L’attacco all’Iran si inserisce nel contesto della riunione dell’Opec+, prevista per domani. La videoconferenza, programmata come di consueto all’inizio di ogni mese, potrebbe assumere un significato particolare questa volta. Secondo un delegato citato da Bloomberg, i membri principali dell’organizzazione, tra cui Arabia Saudita, Russia, Iraq ed Emirati, potrebbero considerare un incremento della produzione superiore a quanto inizialmente previsto.
Inizialmente, le aspettative erano orientate verso un modesto aumento della produzione a partire da aprile, dopo un periodo di tre mesi di stagnazione. Tuttavia, la situazione attuale potrebbe portare a una revisione di queste previsioni, con la possibilità di un incremento più significativo.

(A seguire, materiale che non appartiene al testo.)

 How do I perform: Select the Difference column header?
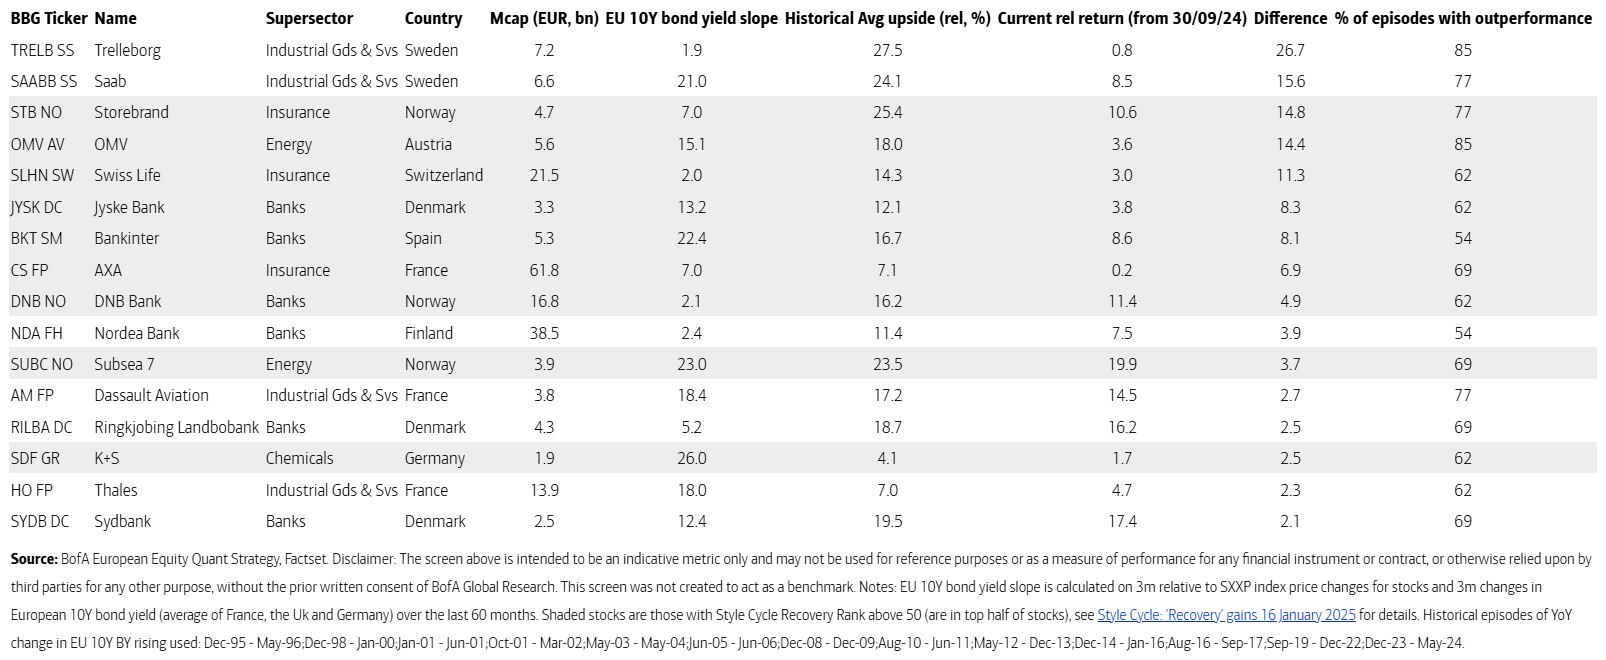pyautogui.click(x=1290, y=18)
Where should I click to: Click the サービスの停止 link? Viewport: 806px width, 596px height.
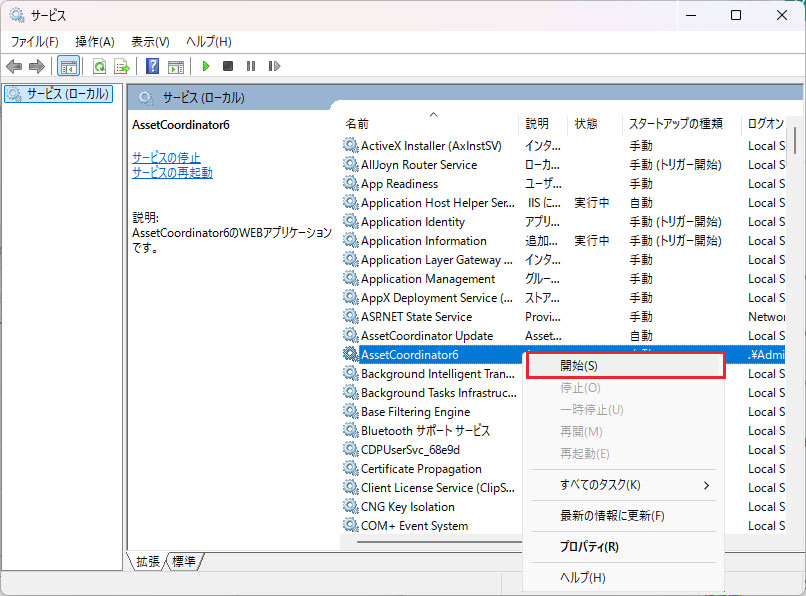pos(166,158)
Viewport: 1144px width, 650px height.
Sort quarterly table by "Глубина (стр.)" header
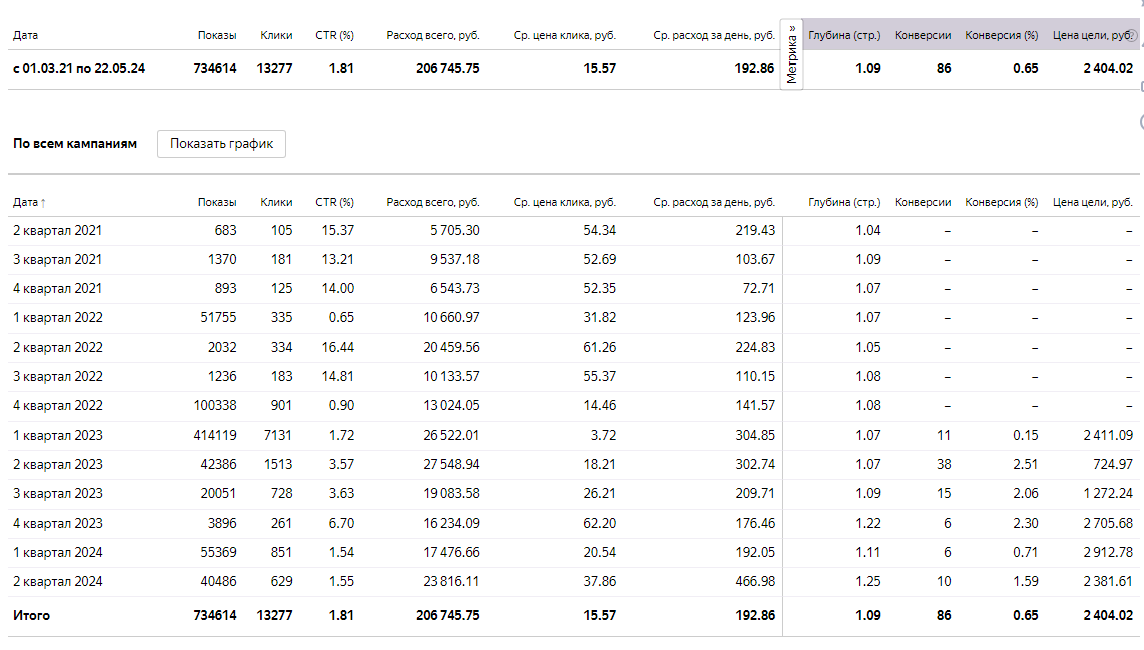pos(844,202)
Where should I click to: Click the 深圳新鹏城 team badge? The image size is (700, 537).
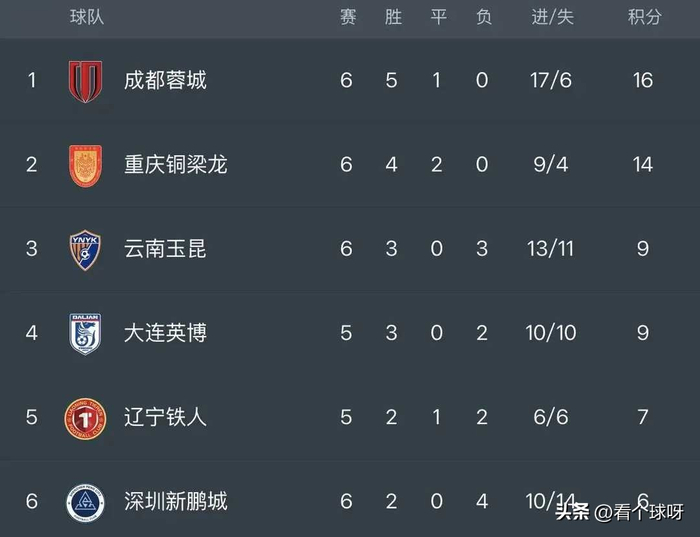click(x=85, y=501)

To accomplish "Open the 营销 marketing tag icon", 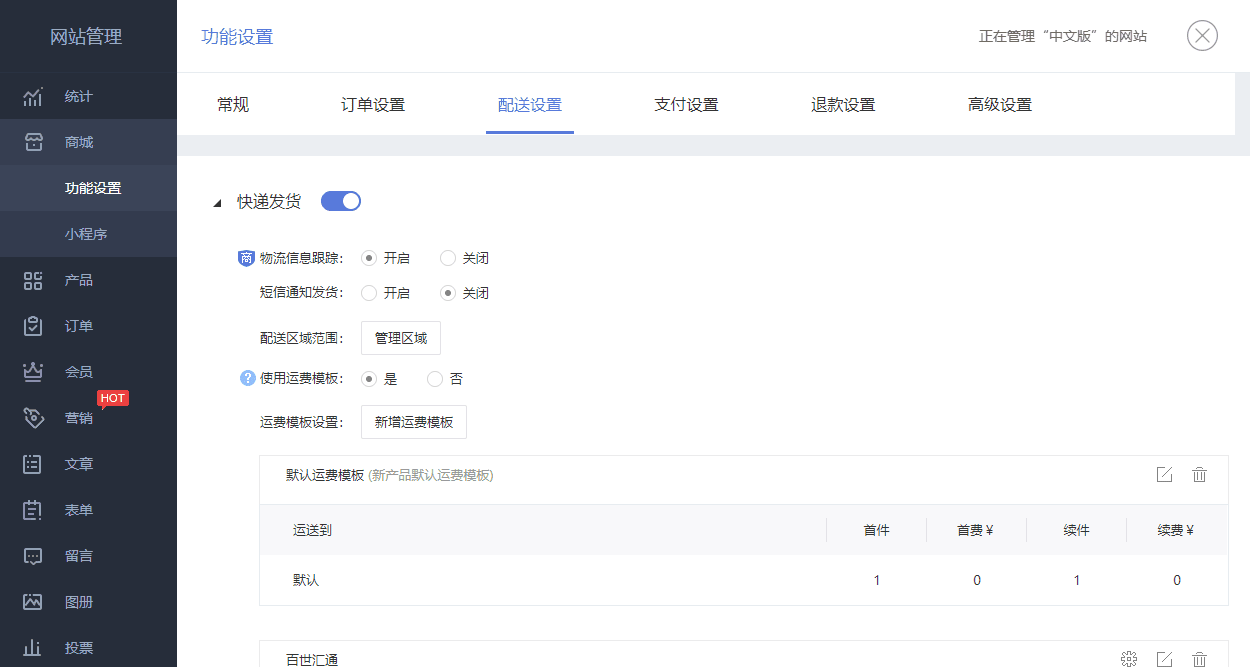I will coord(33,418).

Nella giornata di ieri, a causa delle preoccupazioni relative a un potenziale attacco, i prezzi del petrolio hanno raggiunto a Londra il livello più alto degli ultimi sette mesi, toccando i 73 dollari al barile. Negli ultimi giorni, l’Arabia Saudita e alcuni altri produttori, incluso l’Iran, hanno intensificato le loro esportazioni di petrolio.
L’Arabia Saudita, che riveste il ruolo di leader de facto dell’Opec, aveva già temporaneamente aumentato l’offerta lo scorso anno in risposta ai bombardamenti statunitensi su impianti nucleari iraniani.